Gov. Paul LePage has formally withdrawn a proposal to add the cancer-causing chemical formaldehyde to the priority chemicals list under the state law protecting children from toxic chemicals.

 As part of the Kids Safe Products Act, the rule would have required manufacturers to disclose which children’s products contain formaldehyde, a widely used toxic chemical known to cause leukemia and other cancers in humans.

 “Formaldehyde is cancer causing chemical,” said Speaker of the House Mark Eves of North Berwick, who has three young children. “Maine families have right to know if this dangerous chemical is in their children’s products. I know I join the many parents in this state who will be dismayed by this harmful choice.”

 Formaldehyde has been found in common household products, including crib sheets and children’s clothing.  

 Citing the need to wait for a federal government review,  LePage’s action followed the lobbying pleas of major formaldehyde producers, including Koch Industries, the industrial conglomerate owned by David and Charles Koch. Koch Industries is a co-founder and major funder of the Formaldehyde Panel of the chemical industry lobby, American Chemistry Council (ACC).  In January 2014, the ACC Formaldehyde Panel also testified in opposition to Maine’s proposed listing of formaldehyde as a Priority Chemical during a hearing on the proposal.

 “Maine families deserve to know if toxic chemicals are in the products their kids use,” said Assistant House Majority Leader Jeff McCabe of Skowhegan, a father of two young children. “How can the governor justify exposing children to the carcinogen formaldehyde? In what world do we choose the bottom line of chemical companies over the health of Maine’s children?  It seems to be the world the governor would have us live in, given his track record of failing to protect kids from BPA and his latest move.”
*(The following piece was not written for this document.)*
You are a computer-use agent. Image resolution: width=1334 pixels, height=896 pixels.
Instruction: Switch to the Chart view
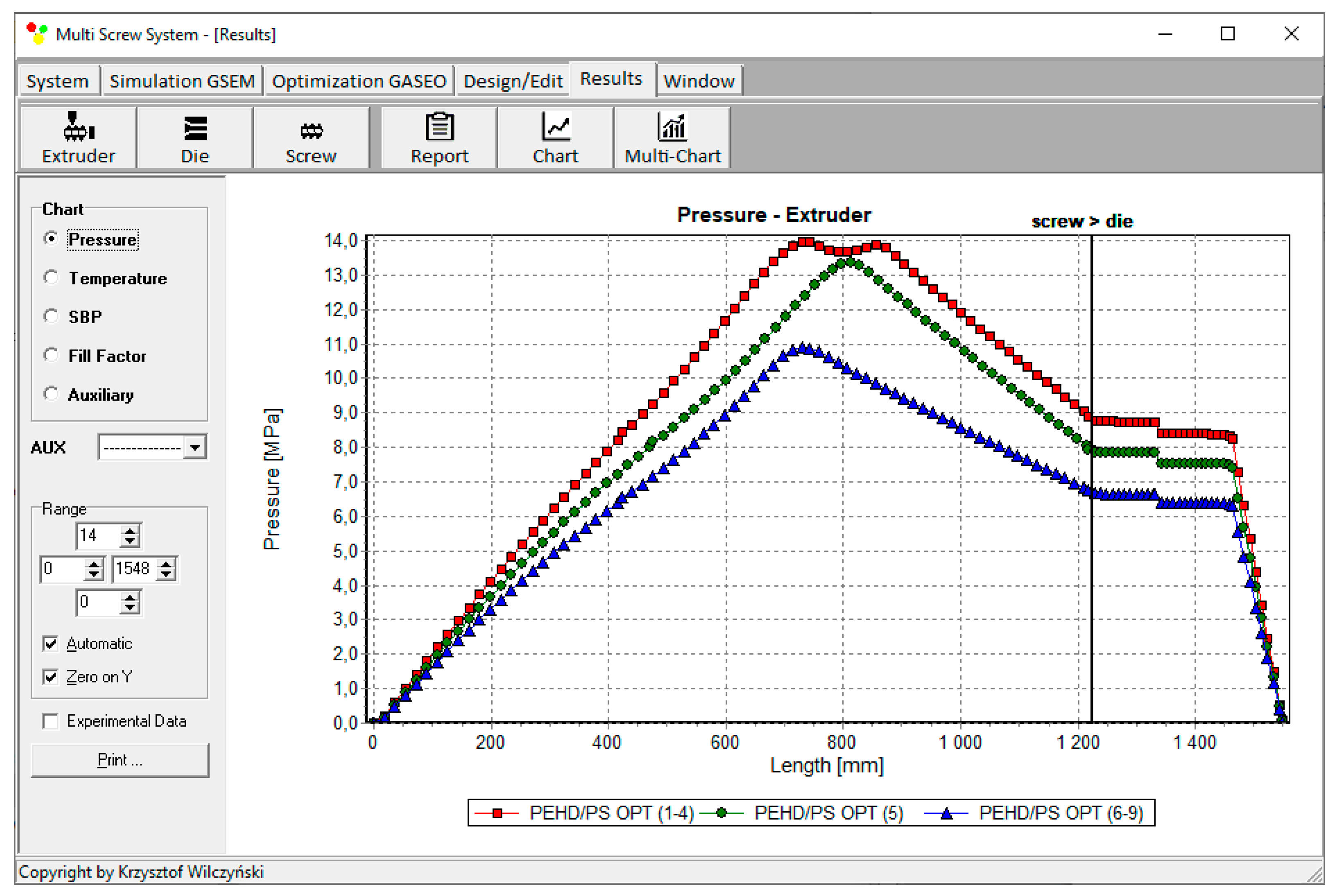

Governor LePage has prioritized the chemical industry over Maine kids. He vetoed legislation put forward last year by former Senator Seth Goodall of Richmond that would require billion-dollar food companies to disclose which canned foods contained BPA; his veto was sustained.  Governor LePage also opposed a rule initiated by a citizen petition in 2012 to eliminate BPA from baby food packaging—the rule became law without his signature

 In 2011, he tried and failed to repeal the ban on BPA in baby bottles and sippy cups, infamously saying the worst that could happen is that women would grow “little beards.”